9. Cat attacks can be caused by frustration
Some cats display a behavior called redirected aggression that is caused by an external stimulus, such as an unfamiliar cat outside of a window. Your kitty may go into defensive mode and when you go to comfort them, they are still “on guard” and may lash out as an impulse. The ASPCA points out, “A redirected attack occurs only if an agitated cat is approached or there’s someone close by. The cat won’t go looking for someone to attack! It’s not a malicious or even intentional type of aggression. It’s almost like a reflex, done automatically without thought. This is why it’s never a good idea to break up a cat fight or approach an agitated cat showing defensive or offensive aggression postures.”
10. Your cat may be acting out because she doesn’t feel well
The ASPCA notes there are a number of medical conditions that can cause or contribute to kitty aggression including “toxoplasmosis, hyperthyroidism, epilepsy, abscesses, arthritis, dental disease, rabies, trauma, and sensory decline or cognitive dysfunction in older cats.” If your kitty suddenly begins acting out, get her to the vet for a checkup to see if there is an underlying cause.
Overall, cat attacks are nothing more than good fun…

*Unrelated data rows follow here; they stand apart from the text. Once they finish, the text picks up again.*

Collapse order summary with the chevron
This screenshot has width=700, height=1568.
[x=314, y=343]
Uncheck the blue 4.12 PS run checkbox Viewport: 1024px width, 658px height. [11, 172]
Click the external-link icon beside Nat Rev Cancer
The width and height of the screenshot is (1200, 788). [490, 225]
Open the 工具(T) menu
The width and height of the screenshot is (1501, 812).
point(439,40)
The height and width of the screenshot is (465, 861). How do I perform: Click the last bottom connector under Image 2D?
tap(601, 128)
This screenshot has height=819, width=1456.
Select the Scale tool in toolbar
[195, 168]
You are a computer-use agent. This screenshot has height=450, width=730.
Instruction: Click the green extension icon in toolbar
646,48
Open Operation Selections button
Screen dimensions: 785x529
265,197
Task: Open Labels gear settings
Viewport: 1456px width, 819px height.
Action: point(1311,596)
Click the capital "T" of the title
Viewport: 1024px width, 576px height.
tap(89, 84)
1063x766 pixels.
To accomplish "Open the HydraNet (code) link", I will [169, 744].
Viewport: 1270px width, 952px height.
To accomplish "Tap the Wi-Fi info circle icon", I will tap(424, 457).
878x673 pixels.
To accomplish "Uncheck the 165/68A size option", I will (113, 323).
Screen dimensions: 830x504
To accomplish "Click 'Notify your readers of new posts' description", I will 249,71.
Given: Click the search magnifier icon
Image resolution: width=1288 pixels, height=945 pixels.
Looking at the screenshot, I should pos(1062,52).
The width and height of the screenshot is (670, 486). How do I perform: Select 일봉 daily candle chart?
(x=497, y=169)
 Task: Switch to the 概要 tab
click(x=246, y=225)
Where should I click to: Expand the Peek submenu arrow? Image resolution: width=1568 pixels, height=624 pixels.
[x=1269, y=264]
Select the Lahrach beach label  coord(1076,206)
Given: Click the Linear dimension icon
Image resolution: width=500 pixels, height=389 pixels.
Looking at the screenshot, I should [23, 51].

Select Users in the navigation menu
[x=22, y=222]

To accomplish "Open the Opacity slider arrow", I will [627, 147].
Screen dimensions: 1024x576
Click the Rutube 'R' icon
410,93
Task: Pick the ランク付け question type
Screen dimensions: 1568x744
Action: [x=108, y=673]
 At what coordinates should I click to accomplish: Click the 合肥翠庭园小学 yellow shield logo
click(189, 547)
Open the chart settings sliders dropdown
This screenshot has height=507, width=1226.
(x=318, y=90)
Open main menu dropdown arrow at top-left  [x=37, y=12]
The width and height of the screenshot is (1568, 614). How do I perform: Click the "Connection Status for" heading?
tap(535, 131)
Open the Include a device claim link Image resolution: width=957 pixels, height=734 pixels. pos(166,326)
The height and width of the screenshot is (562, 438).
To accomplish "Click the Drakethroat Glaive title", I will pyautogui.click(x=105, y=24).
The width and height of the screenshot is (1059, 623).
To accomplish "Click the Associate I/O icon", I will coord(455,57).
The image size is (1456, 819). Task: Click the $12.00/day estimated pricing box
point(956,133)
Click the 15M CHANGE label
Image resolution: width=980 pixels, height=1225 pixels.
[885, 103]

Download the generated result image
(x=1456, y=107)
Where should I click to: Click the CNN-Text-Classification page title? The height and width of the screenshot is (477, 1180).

…even if they sometimes result in a scratch here and there. If you think your cat is attacking for more nefarious reasons or might have a behavior issue, here are some ideas to explore:
- Watch for warning signs: cat body language is pretty easy to read. If your kitty has enlarged pupils, a quickly swishing tail, hair standing on end, flattened ears or is making growling noises, he is telling you to back off. Heed his warning. Move away from the cat and avoid further aggravating the situation.
- Diversion: if your cat’s attacks are too frequent or getting a bit rough try diverting her attention with a quick squirt from a squirt bottle or by making a loud noise such as a clap. Many times, these interjections are enough to get her to snap out if it.
- Redirection: as with above, trying to change the focus of your cat’s attention can be very helpful. Grab a wand toy or other interactive toy that you can use to direct kitty’s attention away from you and toward something more appropriate.
- Claw care: if your cat will allow it, keep his claws nice and trim to reduce the likelihood of collateral scratch damage during an attack. If you absolutely can not trim your cat’s nails but scratching is an issue, talk to your vet about nail caps. These might take a little bit of getting used to for your kitty but they are a safe and humane option.
- No roughhousing: Do not play rough with a kitten or cat or try to force them to do things (like forced holding or restraining by tail-pulling). Cats do not have the same play interaction patterns that people or dogs do so it’s important to teach them how to play appropriately so no one gets hurt. As the smart folks over at CatHealth.com point out, “Even a small tap on the nose can be perceived as a challenge and escalate the aggression.” If you have an overzealous kitten simply make a loud squeak or say “ouch!” while withdrawing your hand or person and they will quickly get the idea.
- Consult an expert: If you are having serious issue with cat attacks that are causing injury to you or others most definitely reach out to a behaviorist or your vet. These experts can help you identify just what it is that is setting your kitty off and come up with ideas for managing the behavior. In some extreme cases kitties can suffer from something called idiopathic aggression, which can be dangerous. A behaviorist or veterinary professional can help you identify this severe type of aggression and work with you to figure out how best to balance quality of life issues for both you and your cat.